A Quinnipiac University poll found Christie and Clinton tied at 41 percent.
The poll, released Monday morning, also found Clinton topping Wisconsin Gov. Scott Walker 46 to 39 percent.
Both Republicans would beat Vice President Joe Biden if the election were today, according to the Quinnipiac poll of 1,256 registered voters July 15-17. The poll has a margin of error of plus or minus 2.8 percent.
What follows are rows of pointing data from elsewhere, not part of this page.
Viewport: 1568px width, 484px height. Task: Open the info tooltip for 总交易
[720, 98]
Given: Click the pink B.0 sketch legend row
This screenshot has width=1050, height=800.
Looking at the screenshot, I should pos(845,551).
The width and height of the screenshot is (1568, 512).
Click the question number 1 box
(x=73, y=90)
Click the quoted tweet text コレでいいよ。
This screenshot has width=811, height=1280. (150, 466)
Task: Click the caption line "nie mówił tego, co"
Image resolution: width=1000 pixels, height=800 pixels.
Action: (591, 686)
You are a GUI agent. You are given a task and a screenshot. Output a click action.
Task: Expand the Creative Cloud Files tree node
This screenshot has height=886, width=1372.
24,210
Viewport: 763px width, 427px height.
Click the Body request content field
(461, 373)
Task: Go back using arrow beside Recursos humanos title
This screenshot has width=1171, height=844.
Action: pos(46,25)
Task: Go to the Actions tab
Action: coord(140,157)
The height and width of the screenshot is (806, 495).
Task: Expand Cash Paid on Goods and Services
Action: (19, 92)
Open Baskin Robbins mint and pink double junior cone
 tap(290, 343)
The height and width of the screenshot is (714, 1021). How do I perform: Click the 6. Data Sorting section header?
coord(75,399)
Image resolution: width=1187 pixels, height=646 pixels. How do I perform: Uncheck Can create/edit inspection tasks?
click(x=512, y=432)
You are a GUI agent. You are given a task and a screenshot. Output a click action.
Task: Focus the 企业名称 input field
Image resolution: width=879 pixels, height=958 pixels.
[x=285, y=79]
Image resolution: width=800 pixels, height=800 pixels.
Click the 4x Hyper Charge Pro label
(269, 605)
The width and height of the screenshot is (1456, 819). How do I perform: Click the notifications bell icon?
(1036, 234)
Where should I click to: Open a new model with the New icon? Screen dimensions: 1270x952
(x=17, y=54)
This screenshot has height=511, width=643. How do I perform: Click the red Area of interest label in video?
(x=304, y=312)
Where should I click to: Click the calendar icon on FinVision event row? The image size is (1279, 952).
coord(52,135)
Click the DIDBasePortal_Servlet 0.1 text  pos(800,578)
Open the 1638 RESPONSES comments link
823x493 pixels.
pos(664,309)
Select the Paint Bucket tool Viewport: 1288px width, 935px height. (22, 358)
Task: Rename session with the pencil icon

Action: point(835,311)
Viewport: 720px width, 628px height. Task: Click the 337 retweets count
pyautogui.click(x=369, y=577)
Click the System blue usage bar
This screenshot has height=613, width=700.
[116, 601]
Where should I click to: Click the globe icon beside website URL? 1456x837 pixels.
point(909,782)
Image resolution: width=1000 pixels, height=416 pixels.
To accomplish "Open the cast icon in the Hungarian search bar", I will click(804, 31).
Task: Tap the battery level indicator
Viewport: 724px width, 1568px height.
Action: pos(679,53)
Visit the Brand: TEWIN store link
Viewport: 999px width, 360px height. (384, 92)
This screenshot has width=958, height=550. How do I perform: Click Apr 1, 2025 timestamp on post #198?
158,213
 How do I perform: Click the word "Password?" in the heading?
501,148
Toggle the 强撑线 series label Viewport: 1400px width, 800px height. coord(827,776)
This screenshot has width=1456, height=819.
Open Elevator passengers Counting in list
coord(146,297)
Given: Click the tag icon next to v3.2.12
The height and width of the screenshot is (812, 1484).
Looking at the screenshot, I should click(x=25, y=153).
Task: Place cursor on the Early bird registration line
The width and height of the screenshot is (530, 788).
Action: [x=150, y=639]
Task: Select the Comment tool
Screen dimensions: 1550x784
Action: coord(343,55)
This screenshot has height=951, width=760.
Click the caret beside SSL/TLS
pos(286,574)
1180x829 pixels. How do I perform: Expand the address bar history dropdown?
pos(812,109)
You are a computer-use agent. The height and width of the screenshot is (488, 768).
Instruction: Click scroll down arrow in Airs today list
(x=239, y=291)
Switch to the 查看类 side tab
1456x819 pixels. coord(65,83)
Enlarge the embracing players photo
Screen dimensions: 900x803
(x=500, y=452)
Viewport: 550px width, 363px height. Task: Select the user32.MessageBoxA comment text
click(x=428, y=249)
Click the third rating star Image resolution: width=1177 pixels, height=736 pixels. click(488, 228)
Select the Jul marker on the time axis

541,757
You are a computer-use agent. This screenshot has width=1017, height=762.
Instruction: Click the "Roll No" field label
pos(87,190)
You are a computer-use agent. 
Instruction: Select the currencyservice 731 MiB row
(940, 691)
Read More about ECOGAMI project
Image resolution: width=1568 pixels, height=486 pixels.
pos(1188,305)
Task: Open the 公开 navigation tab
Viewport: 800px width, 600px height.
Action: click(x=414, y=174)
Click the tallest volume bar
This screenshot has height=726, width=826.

Live interviewers call land lines and cell phones.
Biden trails Christie 49 to 32 percent and gets 39 percent to Walker's 42 percent.
"Quinnipiac University has tested Clinton against a variety of Republicans in a number of states and Christie seems to be running the best so far," according to Peter Brown, assistant director of the Quinnipiac University Polling Institute.
"Christie's favorability ratio of almost 3-1 is impressive," he continued. "The question is whether he can sustain it as he becomes better known. If so, he could be a strong contender in 2016."
The 2016 numbers come as Quinnipiac finds that President Barack Obama is upside down in Iowa with 55 percent of those polled disapproving of his performance. Ninety percent of Republicans and 59 percent of independents disapprove of Obama. Democratic voters approve of him by an 82 to 13 percent margin.
"Obama's problem in Iowa is with independent voters who disapprove of the way he is doing his job by more than 20 points," Brown explained. "Since more Iowans consider themselves independents rather than members of one of the two major parties that is a significant problem for the president."
The Iowa results compare to a 50 to 45 percent disapproval in a May 24 poll. Today, men disapprove 60 to 35 percent, compared to a 54 to 41 percent disapproval in May. Among women, 46 percent approve and 49 percent disapprove, compared to May when 48 percent approved and 45 percent disapproved.